Moving on to multivariate analysis we start with some performance benchmarks.
The relevant material are in a document on Overleaf shared with project collaborators and is being actively developed. I will not recap it in this note. However the narrative below will follow from the structure in that document.
It is however useful to recap the patterns of sharing we evaluate in benchmark. They include:
dict(identity=0.1,equal_effects=0.2,singleton=0.2,simple_het_1=0.1,simple_het_2=0.1,simple_het_3=0.1,null=0.2)
As a first pass we use $R=5$ conditions on 100 toy data-sets. We put together evaluations of M&M CS for experiments under several patterns of sharing as documented in the section above. To fit M&M this time we simply input the underlying priors $U$ (and their weights in the context of mixture simlulation) and residual covariance $V$.
./finemap.dsc --target first_pass
This benchmark takes roughly 10 minutes to complete using my 40 core desktop server.
%cd ~/GIT/github/mnm-twas/dsc
library('dscrutils')
out = dscquery('finemap_output', "hundred_data.dataset sharing_pattern.n_signal susie_scores.total susie_scores.valid susie_scores.size susie_scores.purity susie_scores.top")
head(out)
res = out[,c(3,4,5,6,7,8,9)]
colnames(res) = c('pattern', 'total_true', 'total', 'valid', 'size', 'purity', 'top_hit')
aggregate(purity~pattern, res, mean)
aggregate(size~pattern, res, median)
valid = aggregate(valid ~ pattern, res, sum)

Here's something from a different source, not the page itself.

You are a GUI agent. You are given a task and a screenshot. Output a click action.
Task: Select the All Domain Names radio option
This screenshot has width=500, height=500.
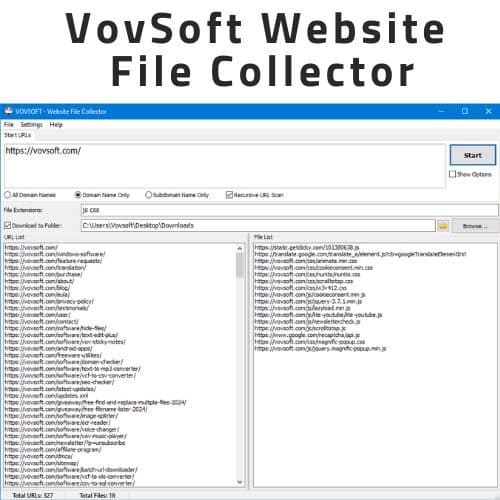7,195
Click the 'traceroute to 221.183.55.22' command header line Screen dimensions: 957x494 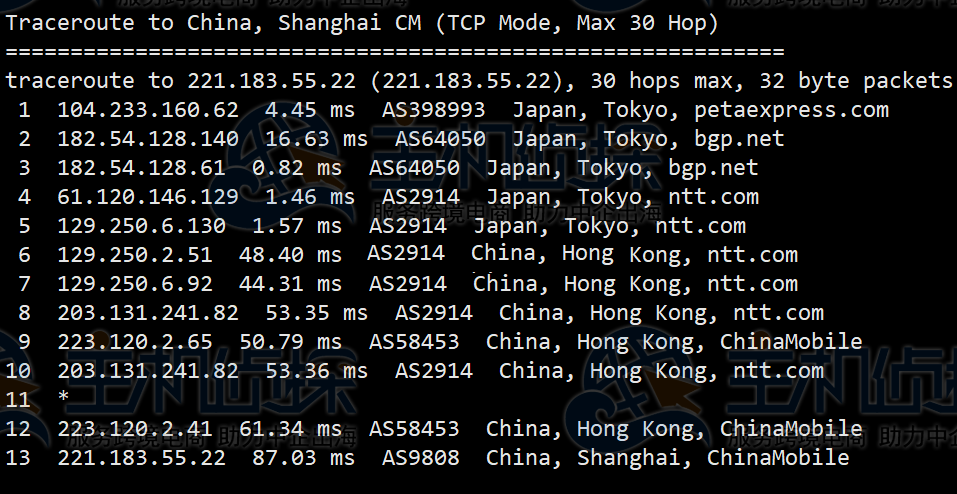point(478,81)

total_true = aggregate(total_true ~ pattern, res, sum)
power = merge(valid, total_true, by = "pattern")
power$power = power$valid/power$total_true
power
valid = aggregate(valid ~ pattern, res, sum)
total = aggregate(total ~ pattern, res, sum)
fdr = merge(valid, total, by = "pattern")
fdr$fdr = (fdr$total - fdr$valid)/fdr$total
fdr
top_hit = aggregate(top_hit ~ pattern, res, sum)
total_true = aggregate(total_true ~ pattern, res, sum)
top_rate = merge(top_hit, total_true, by = "pattern")
top_rate$top_rate = top_rate$top_hit/top_rate$total_true
top_rate